肝心の行きたかったINAXギャラリーの展示は、小さな動物の骨格標本を集めたものでした。
アスカは恐竜の骨があると思い込んでいたので、少しがっかりしたみたいですが、アナコンダやツルの全形がわかる標本に感動していました。ギャラリーでは、小動物に関する骨格は完全に復元されて展示されており、同じ鳥類といっても様々な違いがあることがわかりましたし、大ウミガメの骨格標本では、甲羅にも肋骨のような骨があって、中の手足や胴の部分と接合されていて、すべて一体形成のものなのだということを初めて知る事が出来ました(甲羅だけすぽっととれるものと思っていた)。
同じ魚類でも縦に平たい顔面があれば、横に広がった物もある。解説文では、『くらし』と『れきし』の生きとし生けるものがもつ2つの『し』に着目すると、見えてくる物があるということで、なるほどなと感じた訳です。
新町界隈の町並みですが、私が働いていた頃は、まだ大阪でも花街として名を馳せており、検番などもありましたが、いまは高層マンションが各所に建築中で、なんだかとても寂しい気分になりました。

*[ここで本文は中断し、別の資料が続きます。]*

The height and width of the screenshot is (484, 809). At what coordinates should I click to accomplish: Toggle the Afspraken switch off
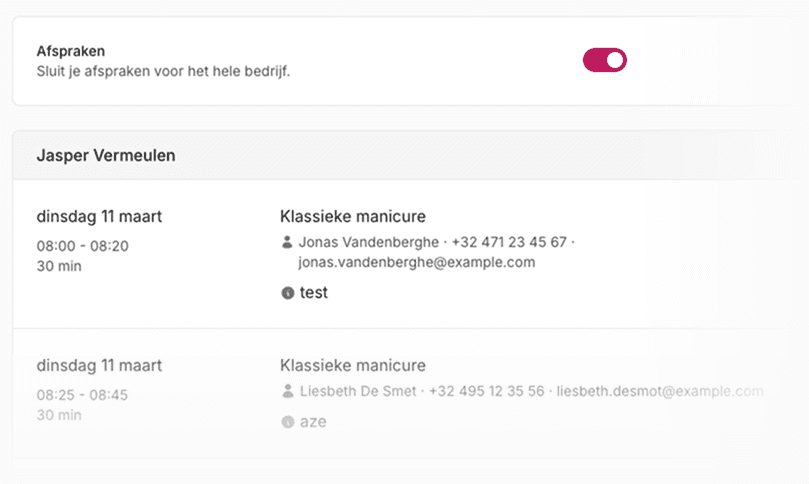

でも、よく通いつめた路地の駄菓子屋さんは健在で、いまはかなり規模は小さくなりましたが、子供たちが買い物する姿も見られました。このお店はいつも奥でおばちゃんが佃煮を煮ている香りがしており、つい懐かしくてアスカに占いチョコを買ってあげました。
路地のお店の何軒かも、建て替えて住宅になっていました。そして、街の至る所に堀江のようなおしゃれな雑貨店や美容室、カフェができており、歩いている人々も昔と大違いの雰囲気でした。

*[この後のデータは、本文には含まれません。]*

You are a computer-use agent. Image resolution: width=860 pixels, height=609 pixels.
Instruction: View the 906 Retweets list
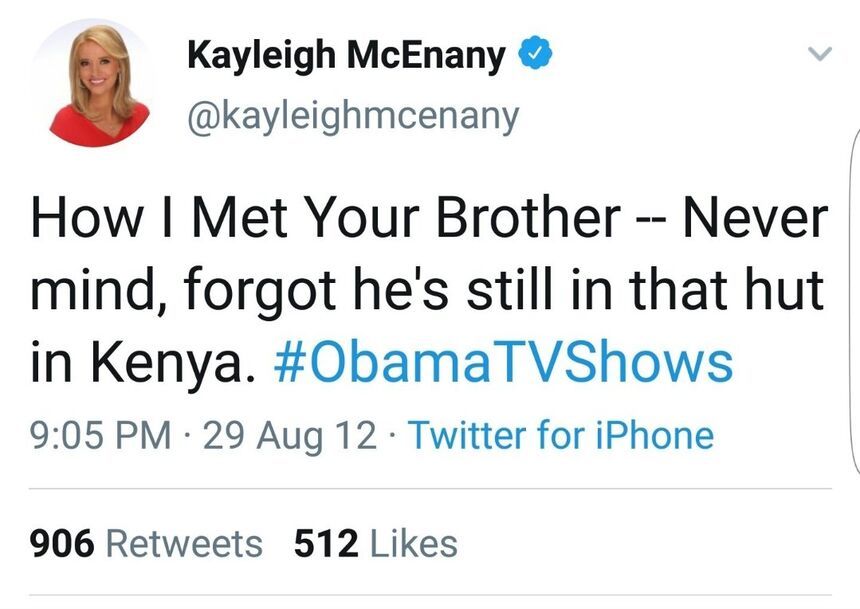click(x=147, y=544)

確かに時とともに様変わりしてしまうのは仕方ないことかもしれませんが、なぜこうまでも高層マンションばかりに変わってしまうのか?と思うと悲しくなってしまいます。
いい物を残し続けるって、本当に難しいことです。骨のあるまちなみを、育てて行けるようなまちづくりが必要だなと実感した1日でした。